======== Passage given ========
We have been providing IT infrastructure for our customers since 2005 and building private clouds since 2009. We specialize in dedicated setups. Our definition of a private cloud is one that is running on hardware dedicated to a single customer, not a group of VMs running on shared hardware. This allows our customer to maintain complete control over their environment and retain the flexibility to allocate resources as they see fit. It is our customer’s decision to oversubscribe physical resources if they like and to plan resource allocation on the physical servers.

Our customers are generally smaller IT firms that build and manage applications for their customers; mid-size websites that need the performance, capacity, reliability and dedicated infrastructure; and various other small businesses that need a professionally managed infrastructure for their business. We’ve built private clouds that are a single physical server, those that include 20+ physical servers and almost 100TB of storage, and everything else in between. Our customers demand reliability and performance while being sensitive to the cost.
======== Information shown ========
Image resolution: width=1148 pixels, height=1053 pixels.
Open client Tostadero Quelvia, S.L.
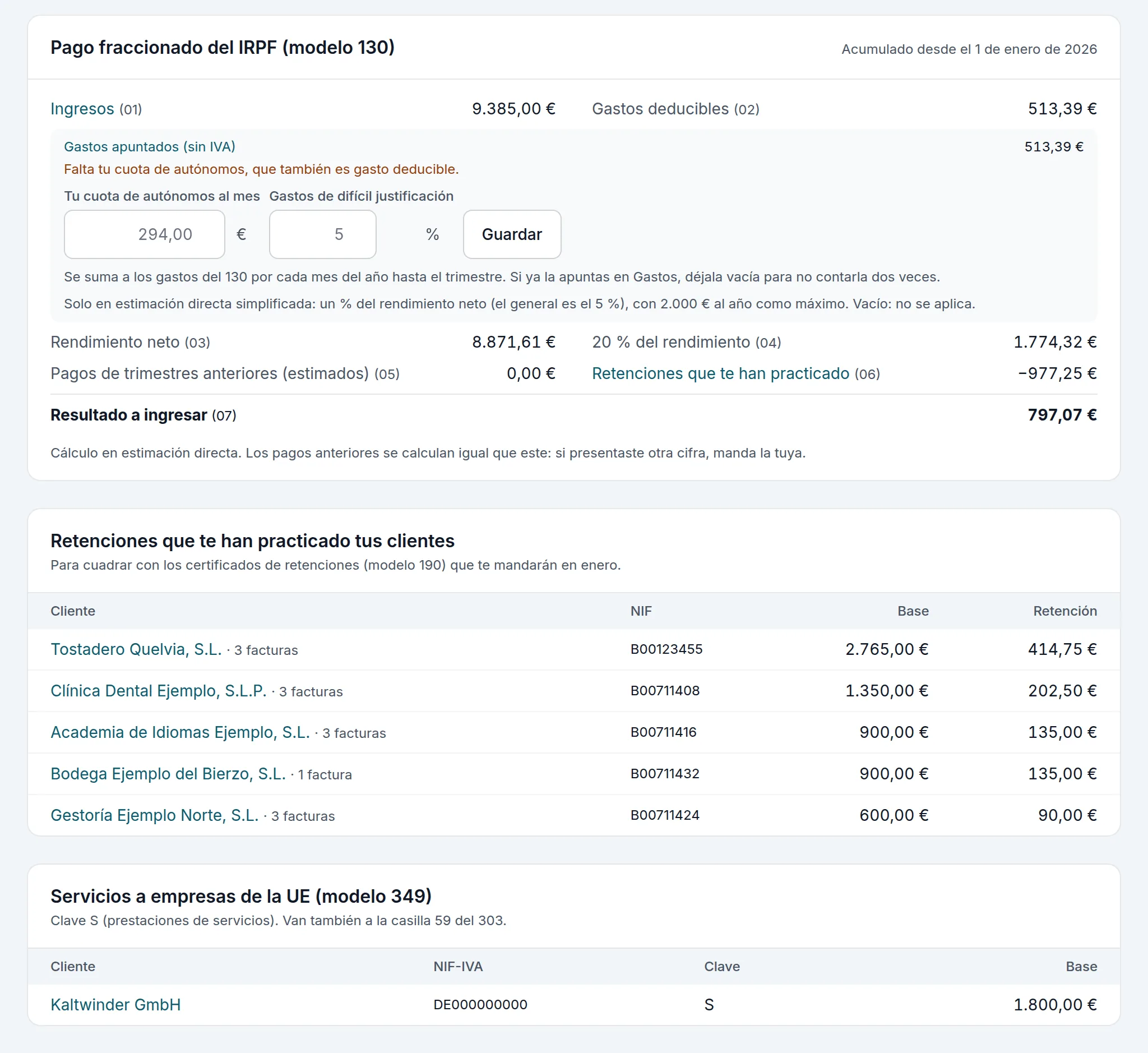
========
— Actions to take —
a) Quote the passage about private cloud hosting between "Our customers are" and "to the cost.", inclusive.
b) Write what comes next in the passage about private cloud hosting, picking up after its final sentence.

— Results for the exercise —
a)
Our customers are generally smaller IT firms that build and manage applications for their customers; mid-size websites that need the performance, capacity, reliability and dedicated infrastructure; and various other small businesses that need a professionally managed infrastructure for their business. We’ve built private clouds that are a single physical server, those that include 20+ physical servers and almost 100TB of storage, and everything else in between. Our customers demand reliability and performance while being sensitive to the cost.

b)
To meet the demands of our customers, we provide enterprise grade hardware from vendors such as Supermicro, Intel, LSI, Western Digital, Seagate, Netgear, Cisco and others. We only utilize well-tested, open-source solutions.

Hardware

Our customers tend to be very sensitive to price while requiring reliable solutions that perform well. For that reason, we find it beneficial to utilize hardware that is one or two generations old when building solutions. It doesn’t matter all that much if the CPUs are a little old when you consider how they will be utilized in a cloud configuration. You can allocate CPUs and threads to the VMs that need the most processing power and end users will not notice a difference. When it comes to enterprise CPUs, a 10-20% boost in power may cost an additional 30-100%. For price conscious customers, that will make a big difference especially when you start building a private cloud with multiple servers.

The one place where we will not use older equipment is with hard drives. That is really the only place that we see hardware failures. There is redundancy built in everywhere, but we still don’t like losing hard drives.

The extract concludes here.